Problem description: Please transcribe only the lines from the one holding "Viewport: 1200px width, 631px" through the final line of the data, both included, with no pictures.

Data shown:
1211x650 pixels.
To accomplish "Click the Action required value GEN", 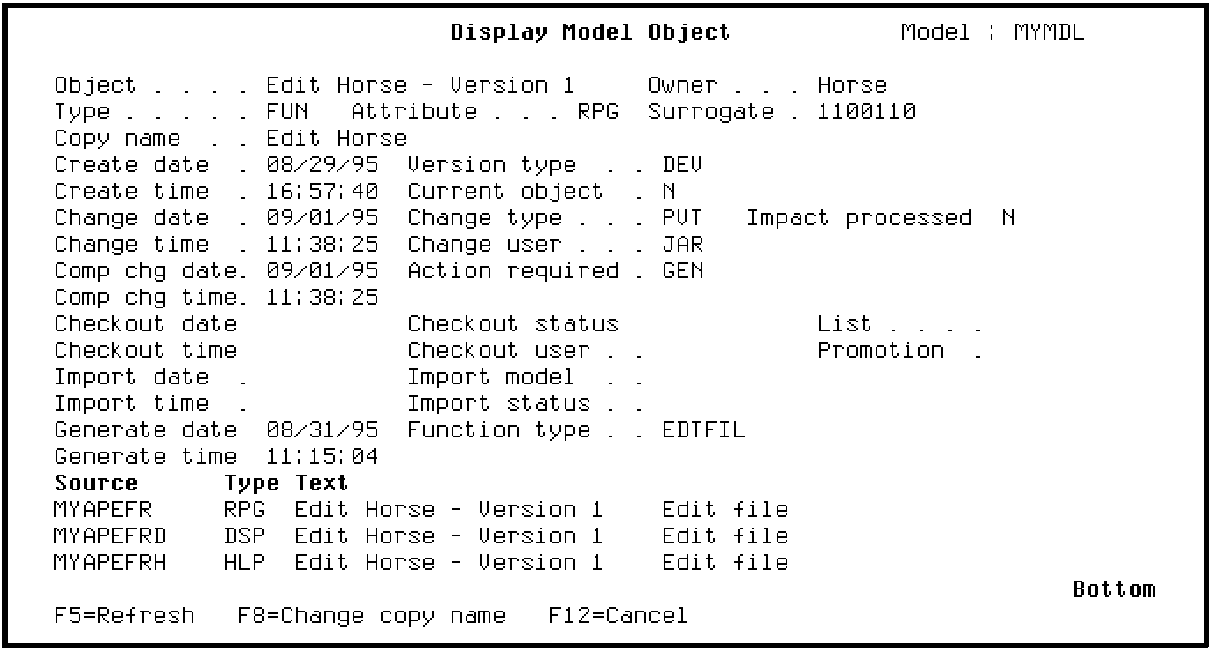I will tap(683, 271).
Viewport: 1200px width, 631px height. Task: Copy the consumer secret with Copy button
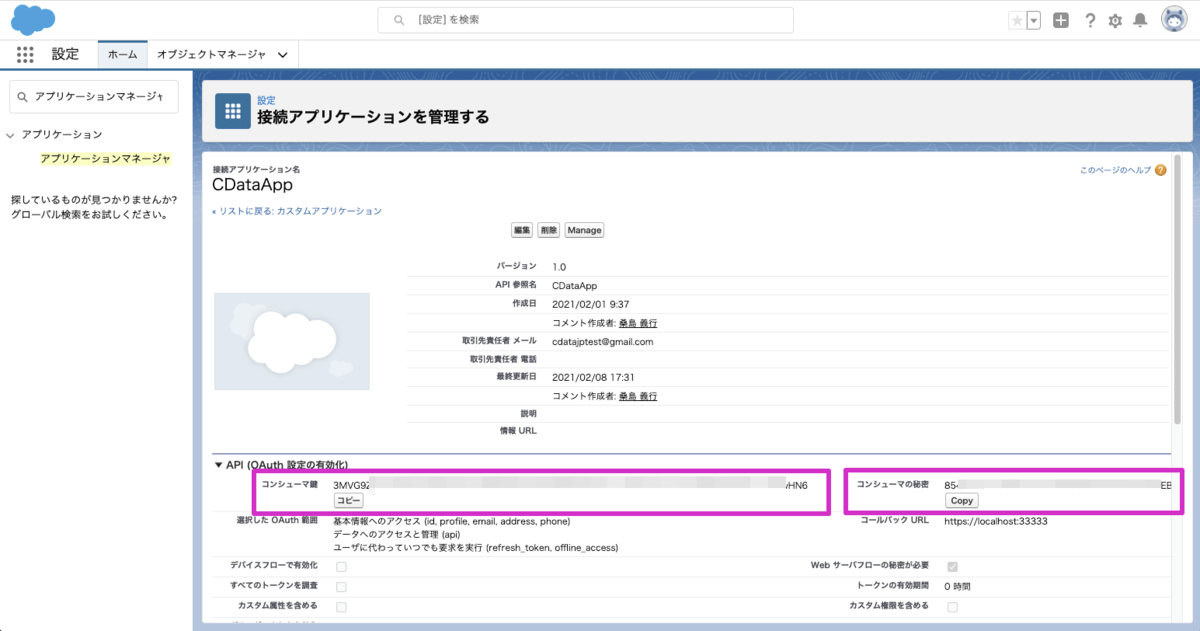tap(961, 500)
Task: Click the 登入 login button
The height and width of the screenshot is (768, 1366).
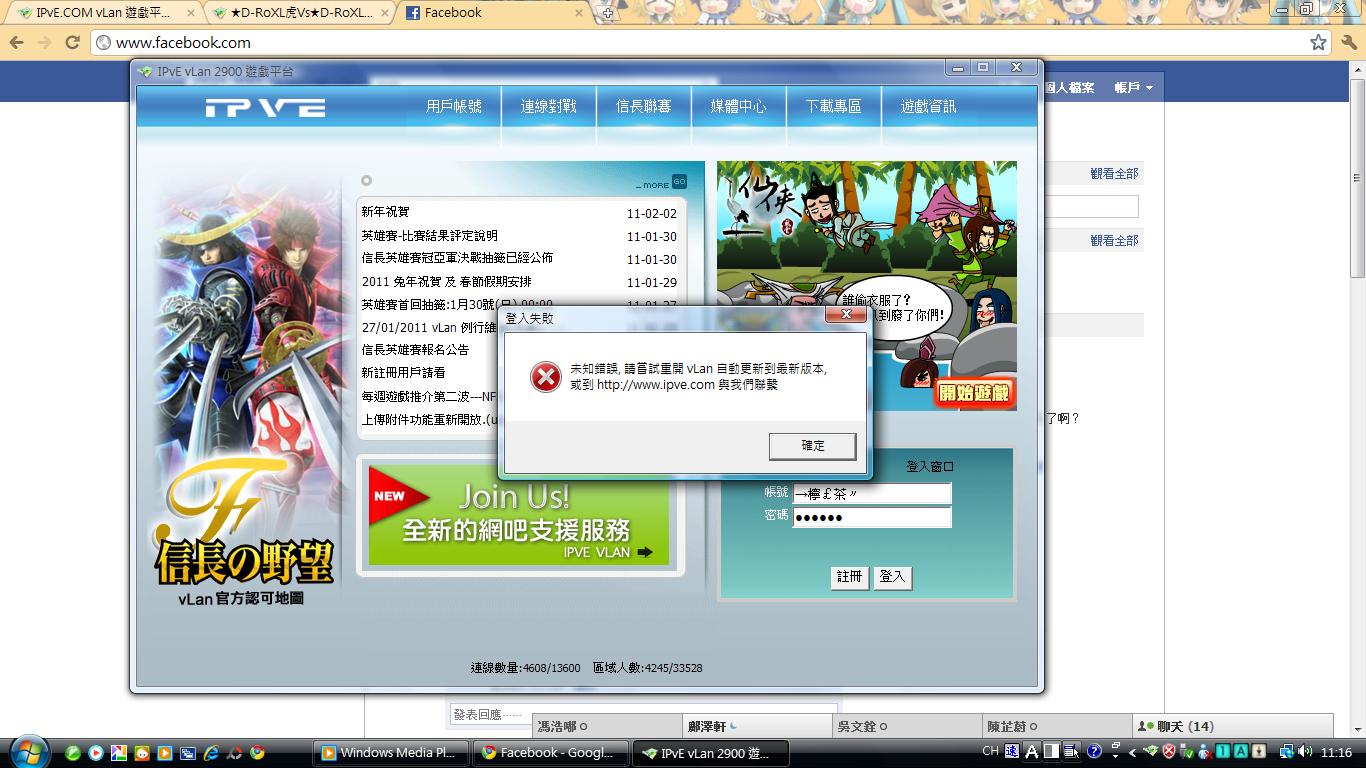Action: [892, 577]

Solution to this exercise:
Viewport: 1200px width, 631px height. Task: Copy the consumer secret with Copy button
tap(961, 500)
Task: Click the 登入 login button
The height and width of the screenshot is (768, 1366).
Action: [892, 577]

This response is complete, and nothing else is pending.